Un art introspectif au détriment des règles de l’art

Or, nombre d’artistes utilisent l’art comme un moyen d’expression. Ils s’affirment à sa faveur, s’exposent au monde à travers leurs œuvres qui matérialisent leur réalité intérieure inaudible et inconnue autrement. L’artiste ne peut véritablement se raconter, il doit s’exhiber grâce à la matérialisation de son être profond dans l’œuvre d’art, comme Proust le suggère dans À l’Ombre des jeunes filles en fleur : « Nous pouvons causer pendant toute une vie sans rien dire que répéter indéfiniment le vide d’une minute, tandis que la marche de la pensée dans le travail solitaire de la création artistique se fait dans le sens de la profondeur, la seule direction qui ne nous soit pas fermée, où nous puissions progresser, avec plus de peine il est vrai, pour un résultat de vérité. »[11]. Mais qu’on ne s’y trompe pas : cette volonté de se révéler au monde ne concrétise pas un simple exhibitionnisme psychique égocentrique ; l’artiste entend délivrer un éclaircissement par son truchement, comme s’il n’était que le moyen d’un tel éclairage. Il concurrence le philosophe délivré, dans le Mythe de la Caverne de Platon, qui redescend dans la grotte pour instruire et relâcher ses condisciples. Comme Chantecler, le Coq éponyme de la pièce de théâtre de Rostand qui à chaque moment où l’aube se lève, se remet en question, angoissé de ne pas bien chanter et de ne pas réussir à faire lever le soleil : « Je chante, et tout à coup (…) je recule, Ébloui de me voir moi-même tout vermeil, Et d’avoir, moi, le coq, fait lever le soleil ! »  En ce sens, il nous éclaire le monde grâce à son chant : « Parfaitement ! Ma voix dispense la clarté. Et quand le ciel est gris, c’est que j’ai mal chanté ! »[12]. C’est donc en explorant leur être au plus profond que les artistes atteignent leur quintessence, leur humanité, en fait le dénominateur commun que nous partageons, et en s’exposant à la faveur de l’œuvre d’art, ils nous révèlent à nous-mêmes ainsi que Hugo le stipulait dans la préface des Contemplations : « Est-ce donc la vie d’un homme ? Oui, et la vie des autres hommes aussi. Nul de nous n’a l’honneur d’avoir une vie qui soit à lui. Ma vie est la vôtre, votre vie est la mienne, vous vivez ce que je vis ; la destinée est une. Prenez donc ce miroir, et regardez-vous-y. On se plaint quelquefois des écrivains qui disent moi. Parlez-nous de nous, leur crie-t-on.
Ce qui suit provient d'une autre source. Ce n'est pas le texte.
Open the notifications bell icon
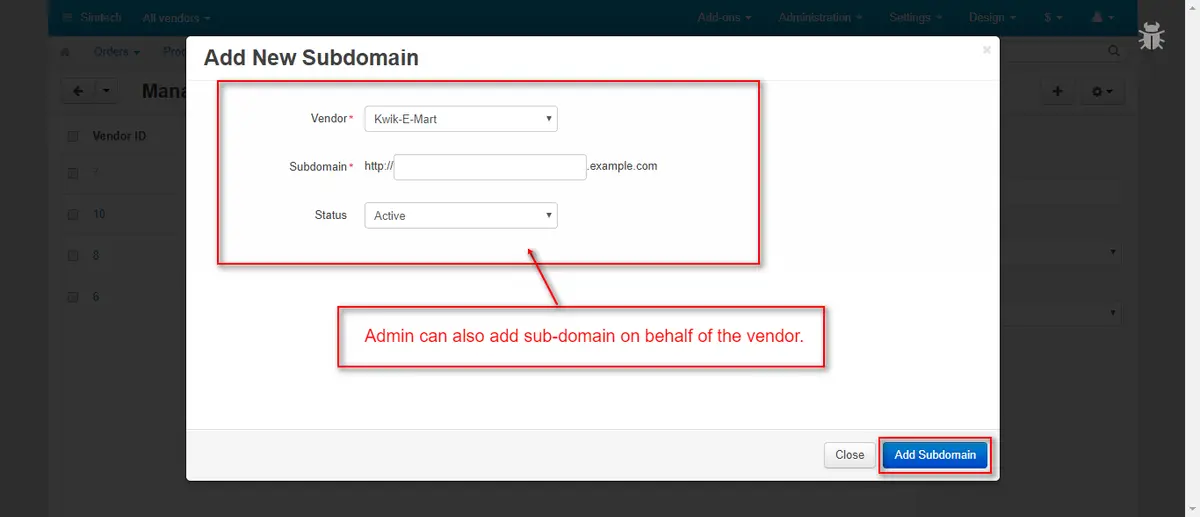1102,17
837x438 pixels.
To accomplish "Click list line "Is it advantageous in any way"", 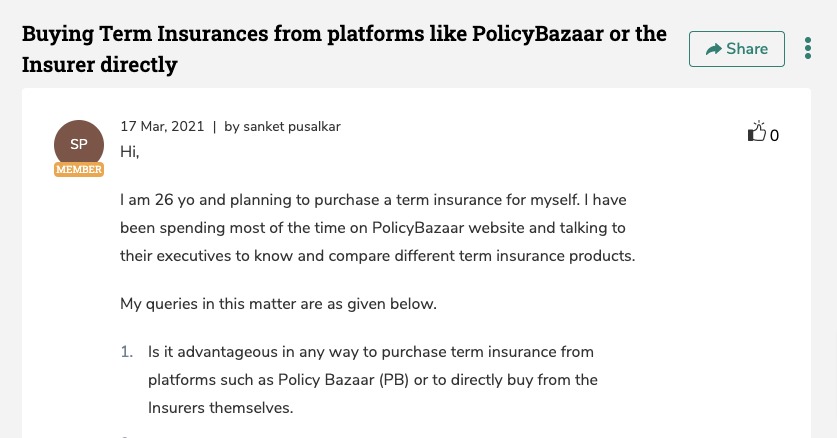I will click(x=371, y=352).
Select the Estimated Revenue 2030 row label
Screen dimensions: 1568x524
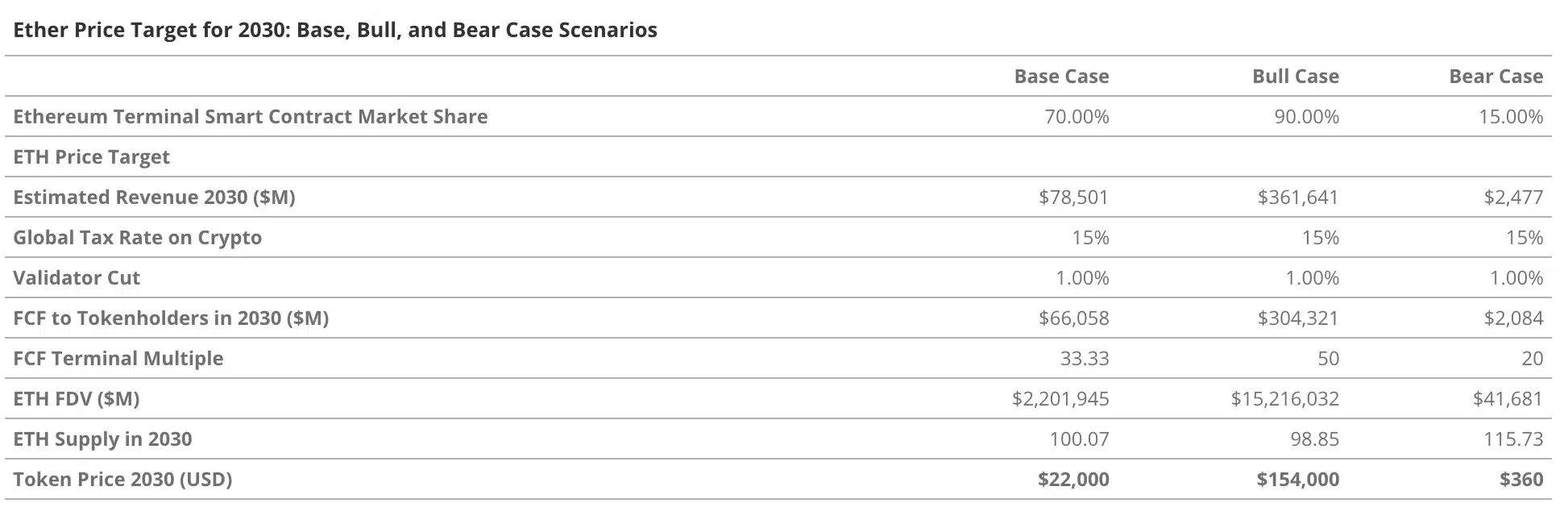click(154, 198)
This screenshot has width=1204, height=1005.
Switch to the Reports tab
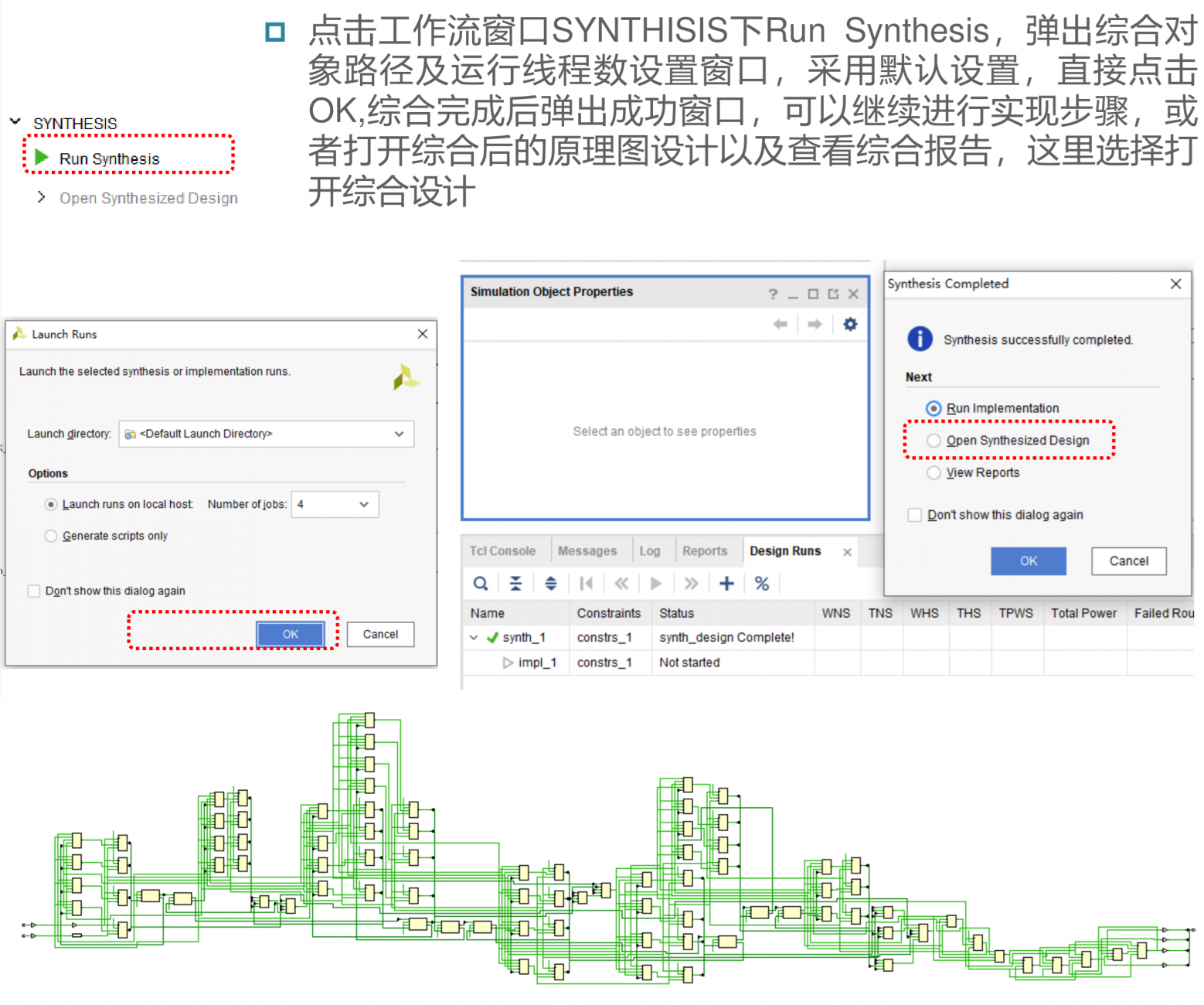(x=705, y=551)
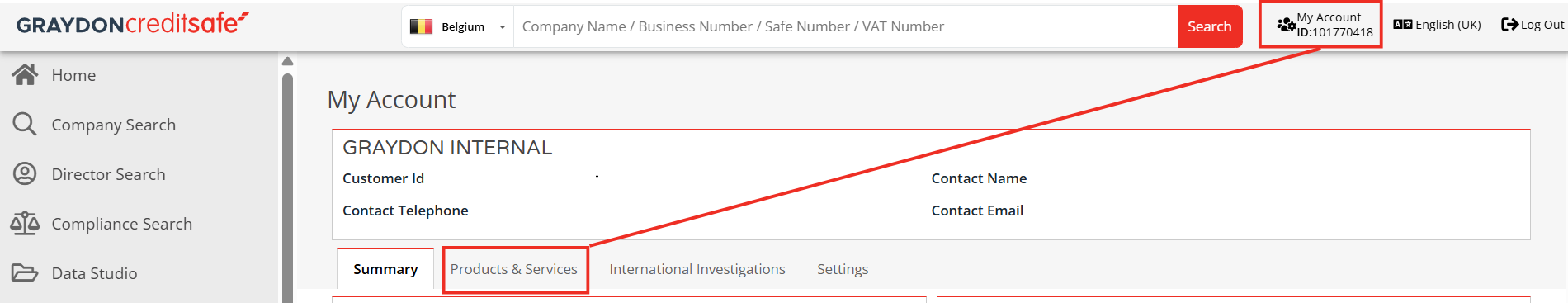
Task: Focus the company name search field
Action: [x=845, y=26]
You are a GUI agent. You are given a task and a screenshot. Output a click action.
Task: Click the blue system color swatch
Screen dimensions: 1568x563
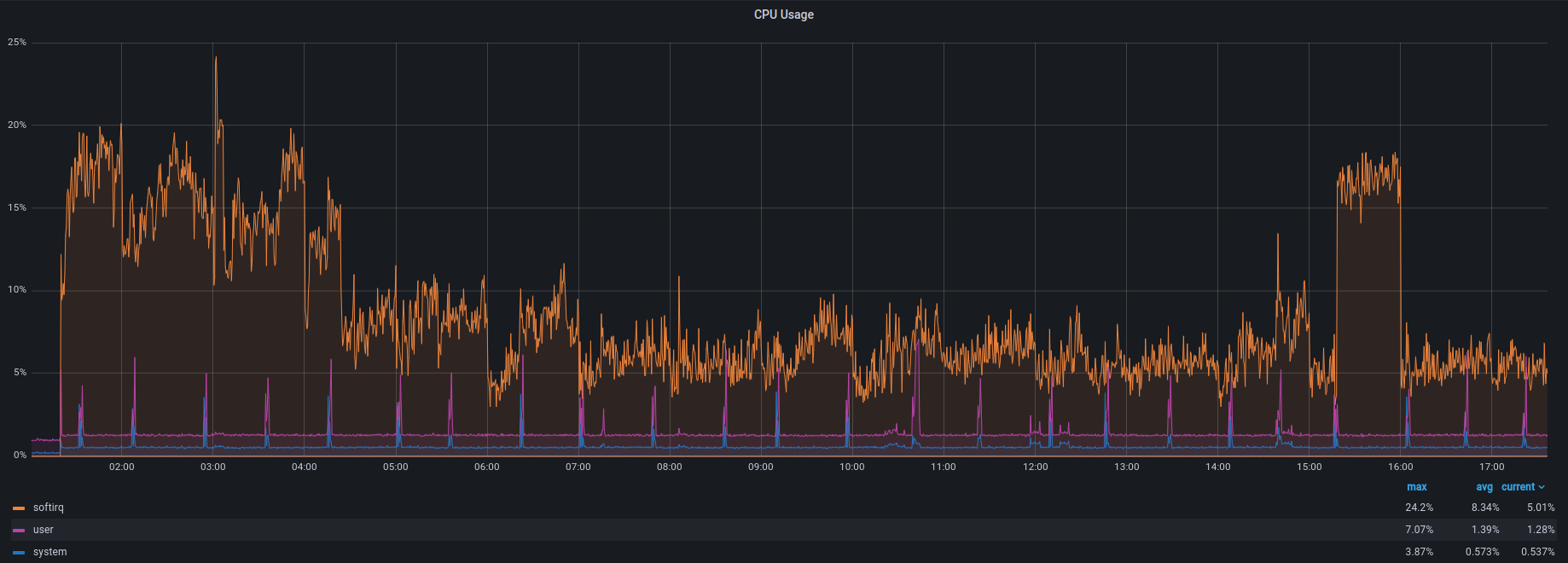[19, 553]
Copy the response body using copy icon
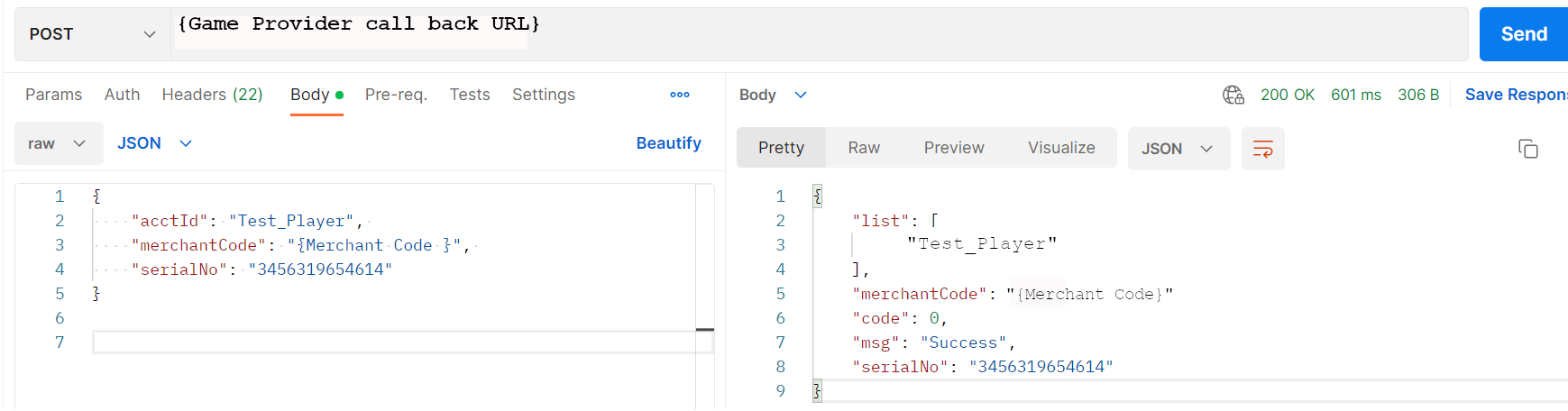The width and height of the screenshot is (1568, 411). [1527, 149]
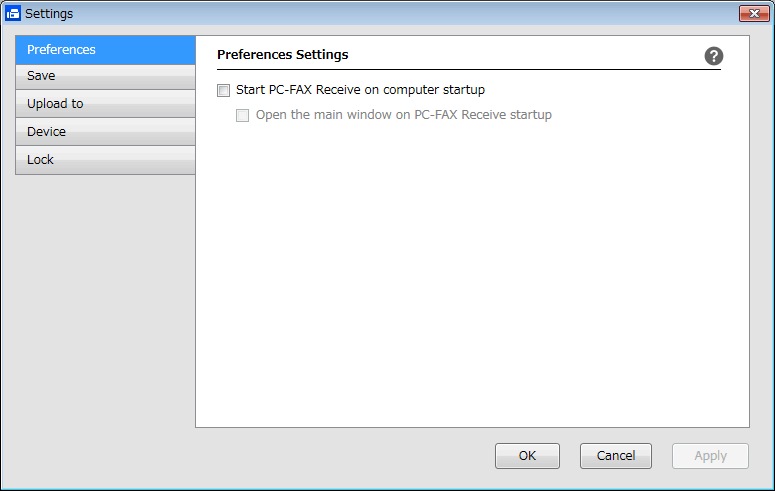This screenshot has height=491, width=775.
Task: Switch to the Save tab
Action: coord(105,76)
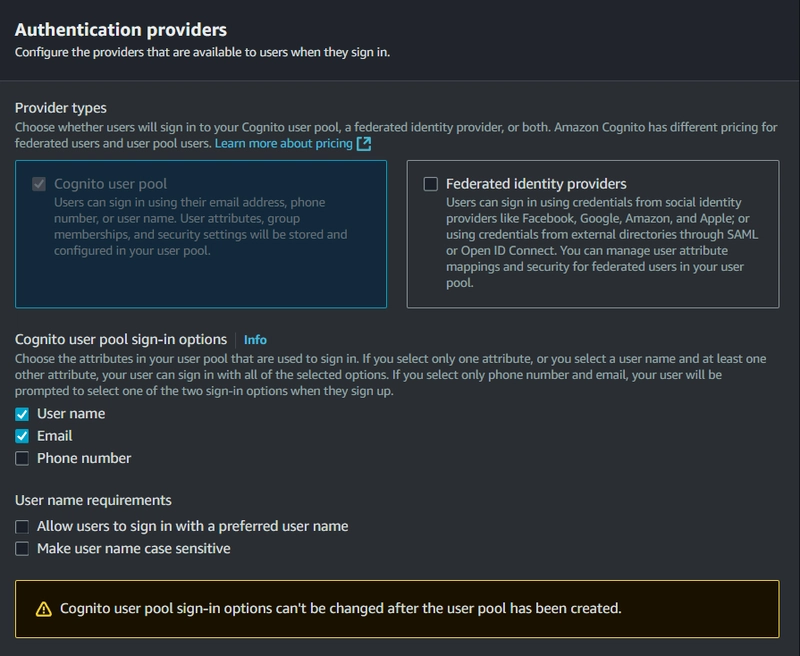Click the Provider types section heading
The image size is (800, 656).
click(x=61, y=108)
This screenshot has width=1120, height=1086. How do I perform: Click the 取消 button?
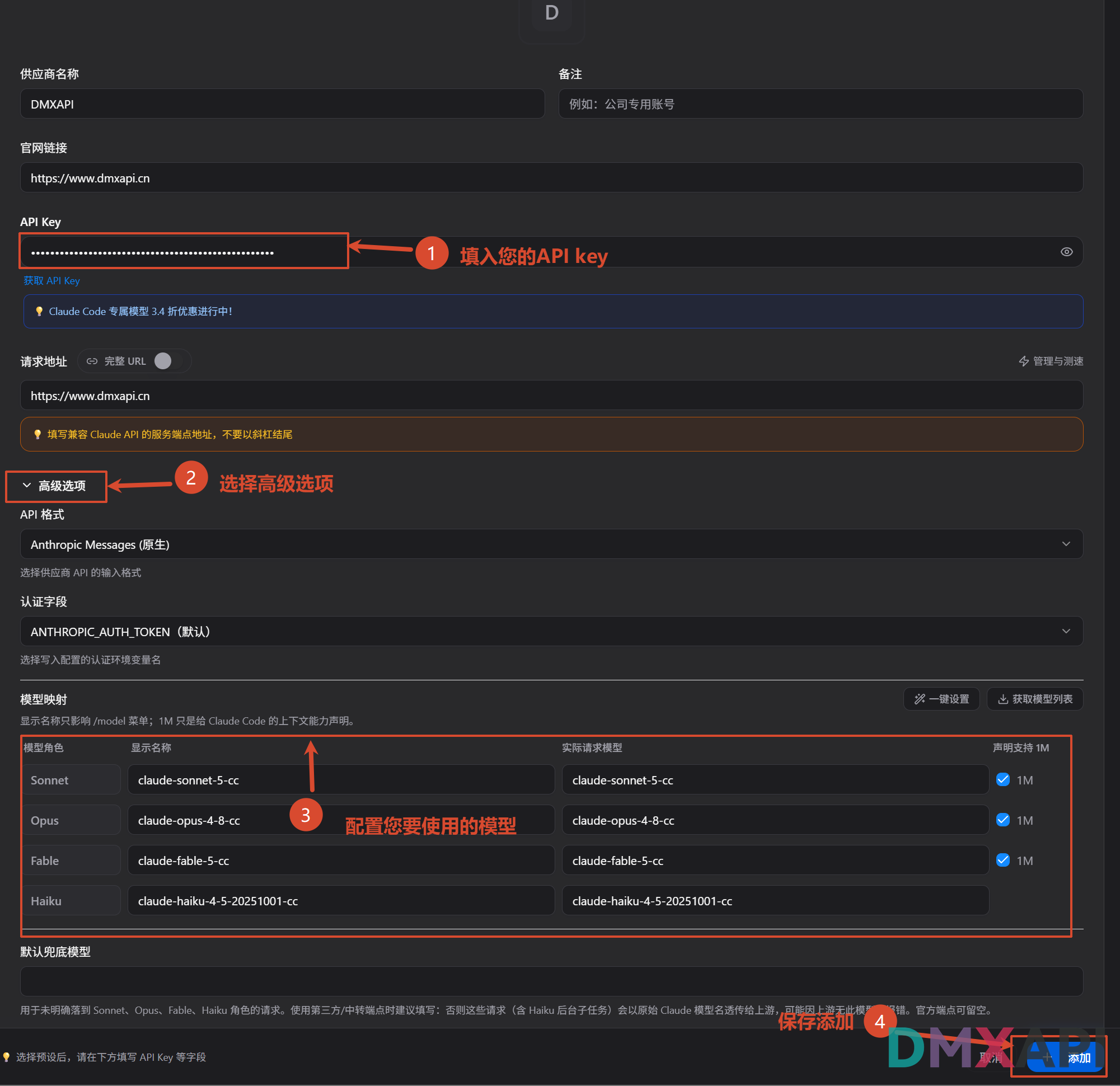(991, 1057)
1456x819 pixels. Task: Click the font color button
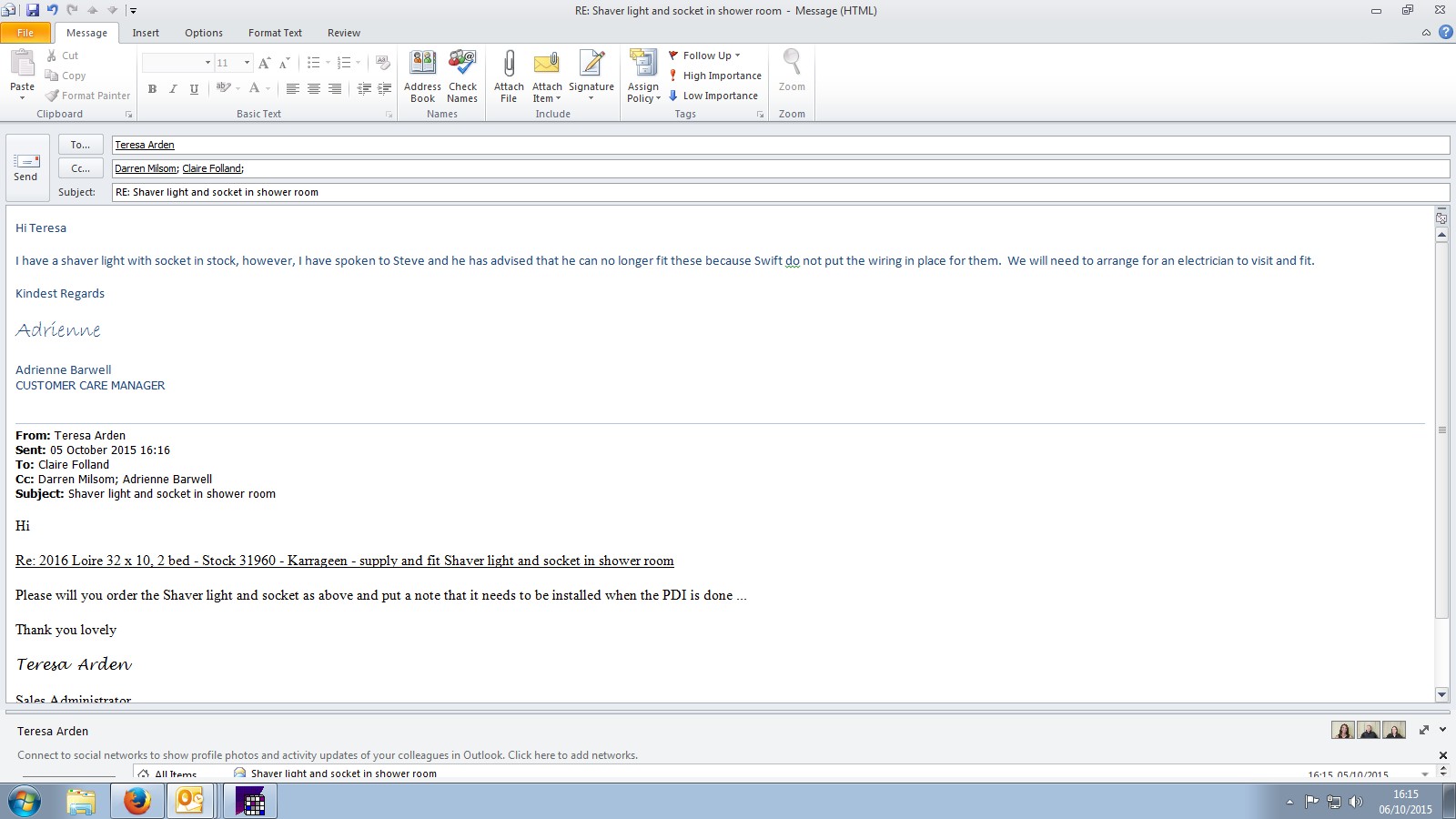pos(254,88)
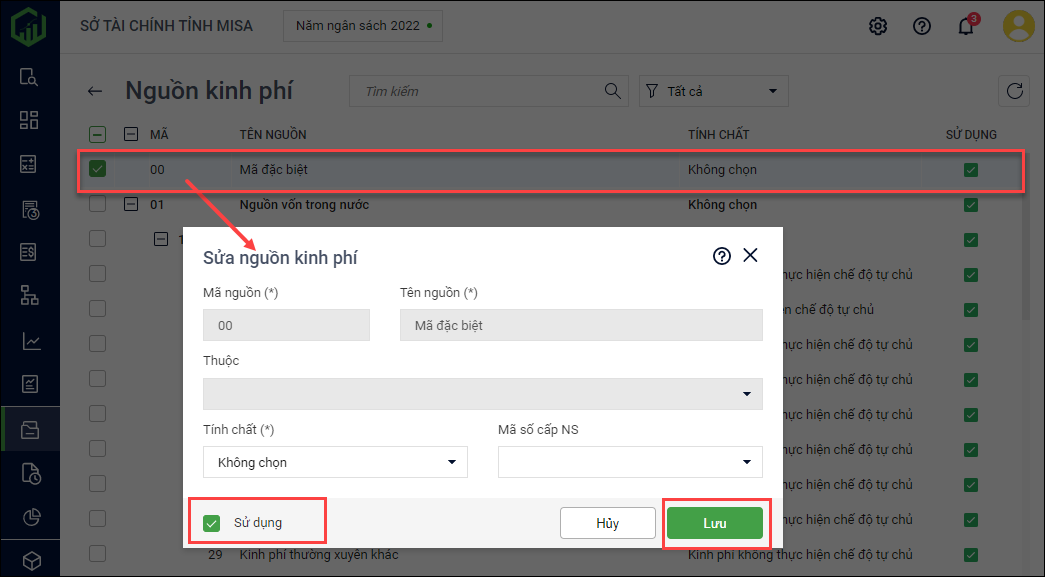The width and height of the screenshot is (1045, 577).
Task: Toggle the Sử dụng checkbox in dialog
Action: point(211,523)
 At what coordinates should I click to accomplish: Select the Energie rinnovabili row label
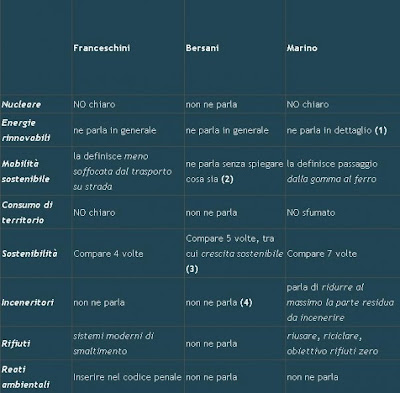click(x=26, y=130)
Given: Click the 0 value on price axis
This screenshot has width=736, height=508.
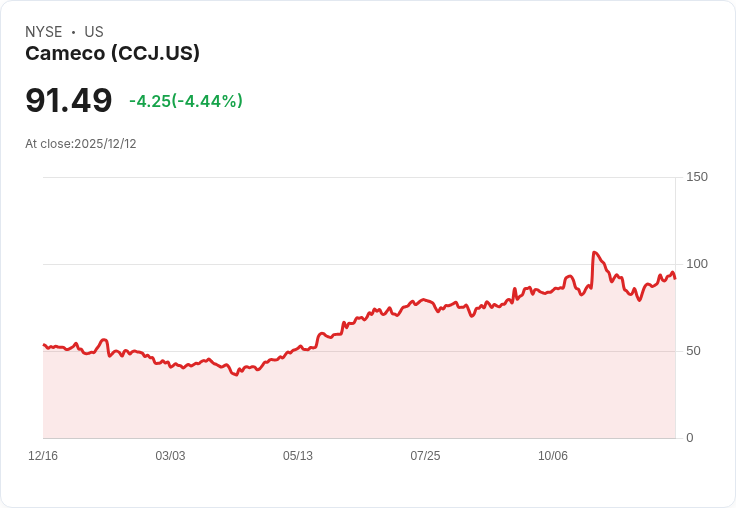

Hélas, quand je parle de moi, je vous parle aussi de nous : Comment ne le sentez-vous pas ? Ah ! insensé, qui croit que je ne suis pas toi ! »[13]. Mais un tel processus introspectif (dont le sujet a pour vocation de disparaître derrière la révélation) ne peut s’accomplir en suivant des règles qui évoluent d’ailleurs sans cesse, ce qui les entache quelque peu d’arbitraire. Comment l’artiste peut-il réduire sa personnalité, avec toute sa complexité à un rapport : le nombre d’or par exemple ? Georges Mathieu ne s’y résout et il délivre son activité artistique de toute convention grâce à la spontanéité créative. Le geste pictural doit être entièrement libre, impulsif pour être vrai. Cela interdit toute notion d’erreur technique et de correction, puisqu’instinctivement, c’est sa nature profonde qui s’exprime. Et là où son contemporain Vasarely mettait environ 400 heures pour créer une Véga, Mathieu n’a besoin que d’un simple quart d’heure pour œuvrer. En tout point, son abstraction lyrique s’oppose à l’art cinétique qui, à son sens, relève des équilibres anachroniques de la Renaissance, telle une énième résurgence du proportionnalisme harmonieux si cher à Diderot dans son Traité du Beau. Mathieu écrit : « Une seule tradition est valable : celle de la création absolument libre. (…) Désormais la voie est libre. C’est aux peintres de nous montrer comment ils utilisent cette liberté »[14].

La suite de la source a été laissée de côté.